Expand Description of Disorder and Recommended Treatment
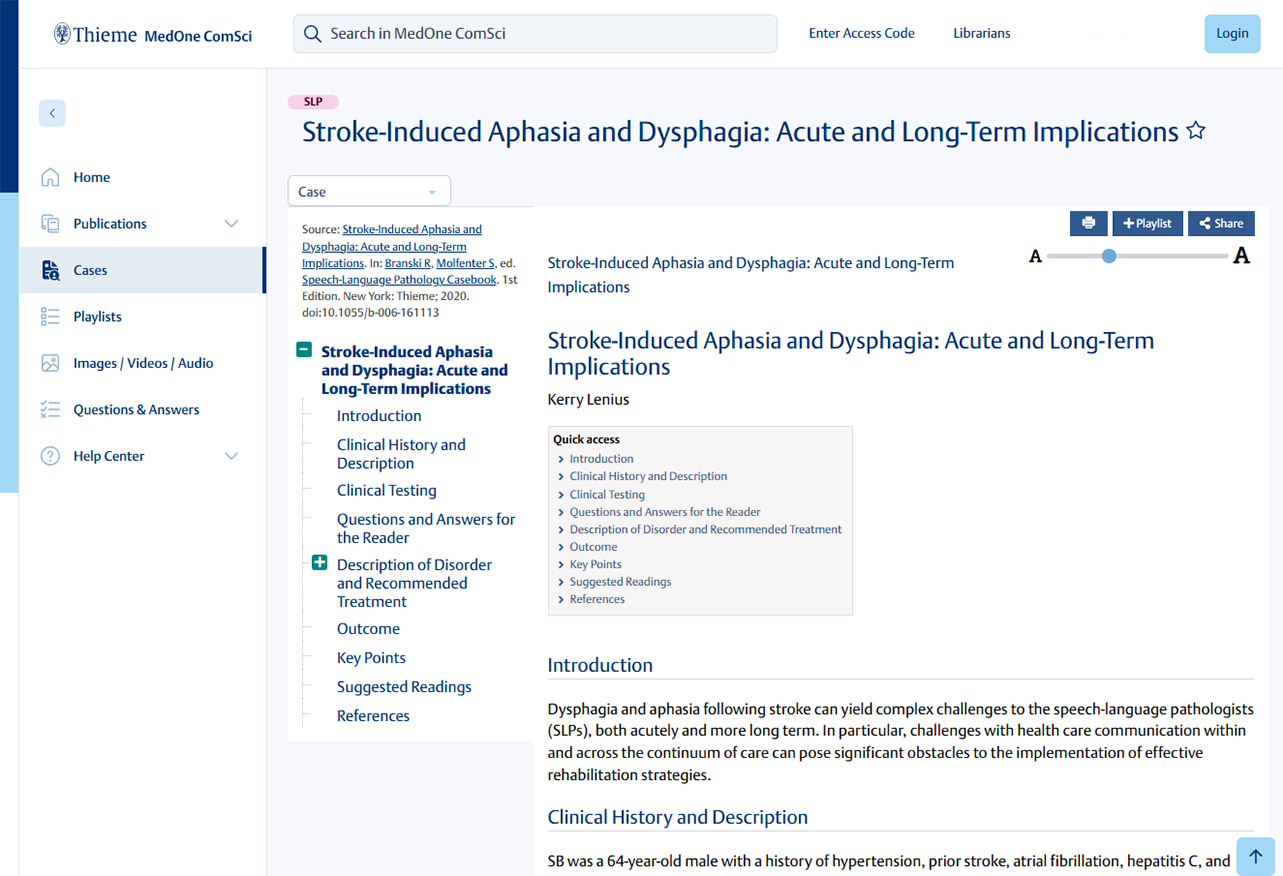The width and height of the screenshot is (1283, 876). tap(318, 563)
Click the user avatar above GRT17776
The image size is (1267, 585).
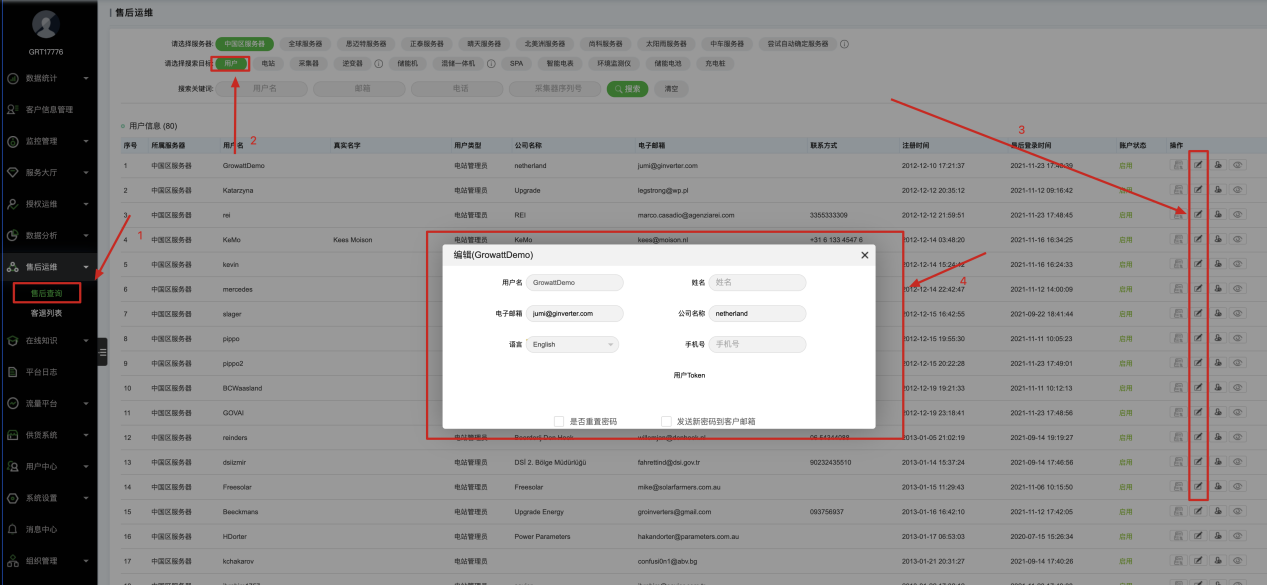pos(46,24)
■ ■ ■ ■
## Exercise requirements:
Output all of the listing above, exactly as given, but without its pictures.

## Task result:
Expand Description of Disorder and Recommended Treatment
The width and height of the screenshot is (1283, 876). tap(318, 563)
Click the user avatar above GRT17776
The image size is (1267, 585).
pos(46,24)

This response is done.